Roger Horrocks - Reinventing New Zealand
Roger Horrocks - Reinventing New Zealand - 27 July - AKL
Roger Horrocks, Emeritus Professor of English at the University of Auckland, is the author of ‘Re-inventing New Zealand’, a recently published collection of essays which looks at how New Zealand has ‘been invented and re-invented’ over the course of his lifetime.
Roger has been deeply involved in the arts and also with film and television, and his talk will focus on how the great political and cultural upsurge which began in the late 1960s was then confronted by Rogernomics.
How are the arts and media faring today in a society that has been radically re-shaped by neo-liberalism? Are Bruce Jesson’s comments still valid that ‘New Zealand has not provided a friendly environment to culture or to thought’? (He was thinking in particular of neo- liberalism and the anti-intellectualism that helped support it.) Also, are the latest technological developments – the so-called ‘digital revolution’ – going to change our society for the better or the worse?

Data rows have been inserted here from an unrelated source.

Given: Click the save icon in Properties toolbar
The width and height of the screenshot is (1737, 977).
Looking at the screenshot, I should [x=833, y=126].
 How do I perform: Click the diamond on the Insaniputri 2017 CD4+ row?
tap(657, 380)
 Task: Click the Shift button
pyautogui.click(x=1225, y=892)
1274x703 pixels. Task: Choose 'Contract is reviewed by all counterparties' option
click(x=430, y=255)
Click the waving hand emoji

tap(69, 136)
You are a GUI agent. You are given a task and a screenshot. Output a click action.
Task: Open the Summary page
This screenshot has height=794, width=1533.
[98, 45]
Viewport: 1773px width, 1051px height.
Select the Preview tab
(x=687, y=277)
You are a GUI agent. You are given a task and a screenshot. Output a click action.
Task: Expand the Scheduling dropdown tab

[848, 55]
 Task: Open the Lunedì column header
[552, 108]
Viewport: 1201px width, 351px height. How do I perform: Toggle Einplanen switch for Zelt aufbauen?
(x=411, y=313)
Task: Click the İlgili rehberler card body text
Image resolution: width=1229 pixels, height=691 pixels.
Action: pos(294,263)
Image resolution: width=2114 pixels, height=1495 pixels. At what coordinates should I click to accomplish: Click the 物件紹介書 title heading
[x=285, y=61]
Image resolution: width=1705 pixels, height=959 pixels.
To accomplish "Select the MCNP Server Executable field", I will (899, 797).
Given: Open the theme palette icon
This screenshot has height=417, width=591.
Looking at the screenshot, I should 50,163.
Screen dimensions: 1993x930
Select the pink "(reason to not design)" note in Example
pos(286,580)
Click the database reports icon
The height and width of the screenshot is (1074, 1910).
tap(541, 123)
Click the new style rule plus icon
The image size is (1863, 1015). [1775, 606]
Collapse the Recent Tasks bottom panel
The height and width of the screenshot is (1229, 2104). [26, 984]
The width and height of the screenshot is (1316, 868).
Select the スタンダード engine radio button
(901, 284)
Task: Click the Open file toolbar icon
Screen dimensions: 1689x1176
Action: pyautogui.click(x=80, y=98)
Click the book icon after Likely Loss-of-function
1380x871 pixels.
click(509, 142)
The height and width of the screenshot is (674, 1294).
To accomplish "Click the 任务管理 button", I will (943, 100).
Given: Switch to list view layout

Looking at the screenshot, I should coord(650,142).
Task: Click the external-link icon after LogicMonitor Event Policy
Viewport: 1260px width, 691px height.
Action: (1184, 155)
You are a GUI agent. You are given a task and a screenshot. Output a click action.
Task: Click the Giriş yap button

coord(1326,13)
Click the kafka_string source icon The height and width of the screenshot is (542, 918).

Roger has been involved in the start-up of many arts organizations and is well known as a film-maker and writer. (His collection of poetry, Song of the Ghost in the Machine, was a finalist in this year’s national book awards.) He was the founder of the university’s Film and Media Studies programme, and Deputy Chair of NZ On Air (the Broadcasting Commission) in its early years. His interest in politics began with CND, the Republican Party, and organising protests against the Vietnam War in the 1960s.
See here for a recent interview.
Copies of the book will be on sale on the night.